Recorded data
====

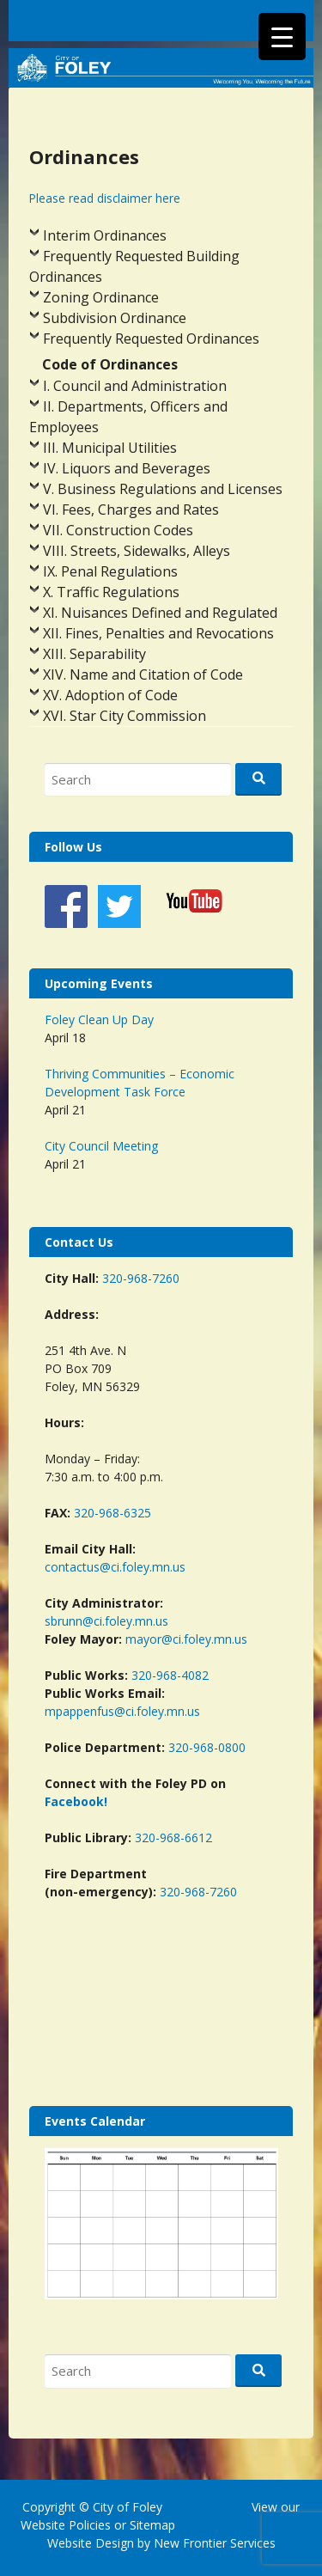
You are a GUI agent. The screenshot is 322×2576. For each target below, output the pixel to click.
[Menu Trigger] (282, 36)
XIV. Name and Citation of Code (143, 674)
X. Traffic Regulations (111, 592)
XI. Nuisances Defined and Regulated (160, 612)
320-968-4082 (170, 1675)
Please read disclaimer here (104, 198)
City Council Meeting (101, 1146)
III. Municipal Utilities (110, 447)
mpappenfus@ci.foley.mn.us (122, 1711)
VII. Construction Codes (118, 530)
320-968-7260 (140, 1278)
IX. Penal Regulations (110, 571)
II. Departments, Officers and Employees (128, 416)
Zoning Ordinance (101, 297)
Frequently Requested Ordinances (151, 338)
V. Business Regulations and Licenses (163, 488)
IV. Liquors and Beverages (126, 468)
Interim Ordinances (105, 235)
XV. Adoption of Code (110, 695)
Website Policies (66, 2525)
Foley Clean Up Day (99, 1019)
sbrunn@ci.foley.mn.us (106, 1621)
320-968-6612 (173, 1837)
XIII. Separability (94, 653)
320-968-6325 (112, 1513)
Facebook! (76, 1801)
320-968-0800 (207, 1747)
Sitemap (150, 2525)
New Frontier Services (215, 2543)
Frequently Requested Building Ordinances (134, 266)
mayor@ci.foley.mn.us (186, 1639)
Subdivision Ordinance (114, 317)
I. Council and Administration (135, 385)
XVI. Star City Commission (124, 715)
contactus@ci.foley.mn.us (115, 1567)
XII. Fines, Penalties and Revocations (158, 633)
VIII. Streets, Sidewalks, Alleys (136, 550)
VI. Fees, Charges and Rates (131, 509)
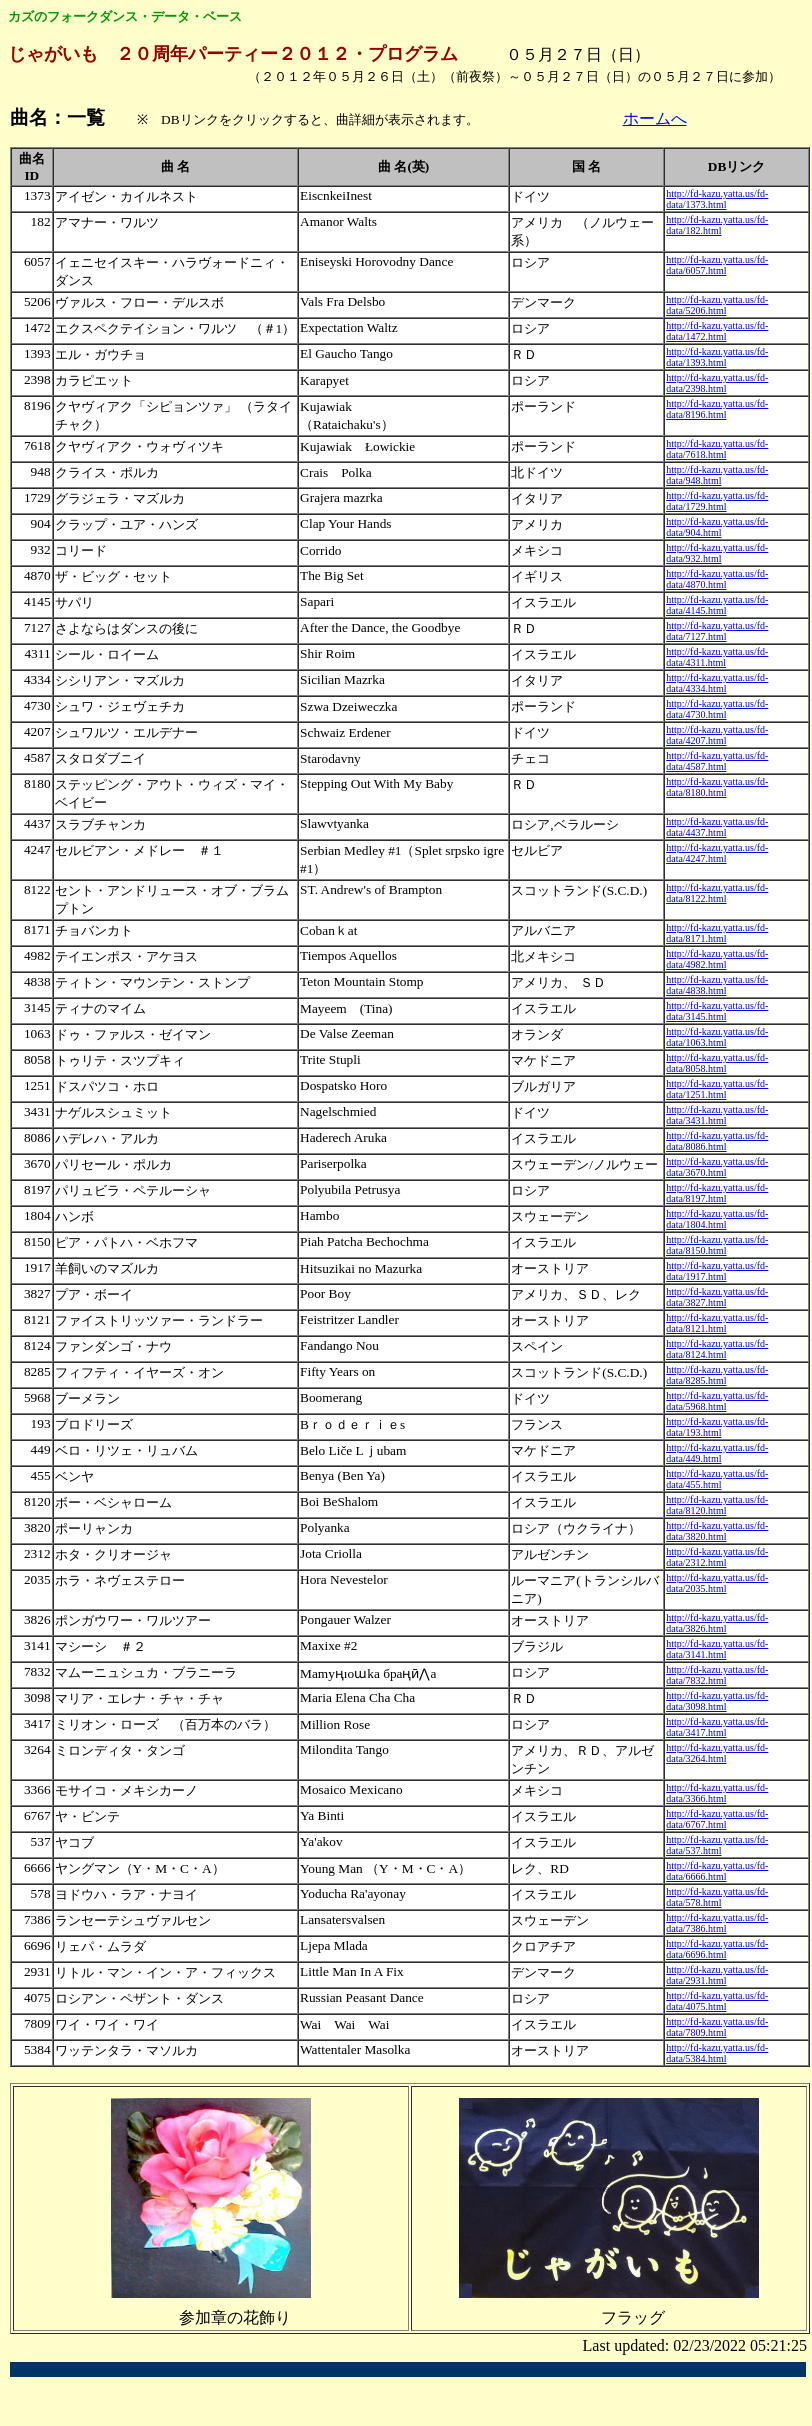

====

Task directions. Can you reproduce every line of the data above word for word, leaving the pictures out?

Finished answer.
You are a GUI agent. The screenshot is 322×2576. For each target below, output the pixel to click.
[Menu Trigger] (282, 36)
XIV. Name and Citation of Code (143, 674)
X. Traffic Regulations (111, 592)
XI. Nuisances Defined and Regulated (160, 612)
320-968-4082 (170, 1675)
Please read disclaimer here (104, 198)
City Council Meeting (101, 1146)
III. Municipal Utilities (110, 447)
mpappenfus@ci.foley.mn.us (122, 1711)
VII. Construction Codes (118, 530)
320-968-7260 (140, 1278)
IX. Penal Regulations (110, 571)
II. Departments, Officers and Employees (128, 416)
Zoning Ordinance (101, 297)
Frequently Requested Ordinances (151, 338)
V. Business Regulations and Licenses (163, 488)
IV. Liquors and Beverages (126, 468)
Interim Ordinances (105, 235)
XV. Adoption of Code (110, 695)
Website Policies (66, 2525)
Foley Clean Up Day (99, 1019)
sbrunn@ci.foley.mn.us (106, 1621)
320-968-6612 (173, 1837)
XIII. Separability (94, 653)
320-968-6325 (112, 1513)
Facebook! (76, 1801)
320-968-0800 (207, 1747)
Sitemap (150, 2525)
New Frontier Services (215, 2543)
Frequently Requested Building Ordinances (134, 266)
mayor@ci.foley.mn.us (186, 1639)
Subdivision Ordinance (114, 317)
I. Council and Administration (135, 385)
XVI. Star City Commission (124, 715)
contactus@ci.foley.mn.us (115, 1567)
XII. Fines, Penalties and Revocations (158, 633)
VIII. Streets, Sidewalks, Alleys (136, 550)
VI. Fees, Charges and Rates (131, 509)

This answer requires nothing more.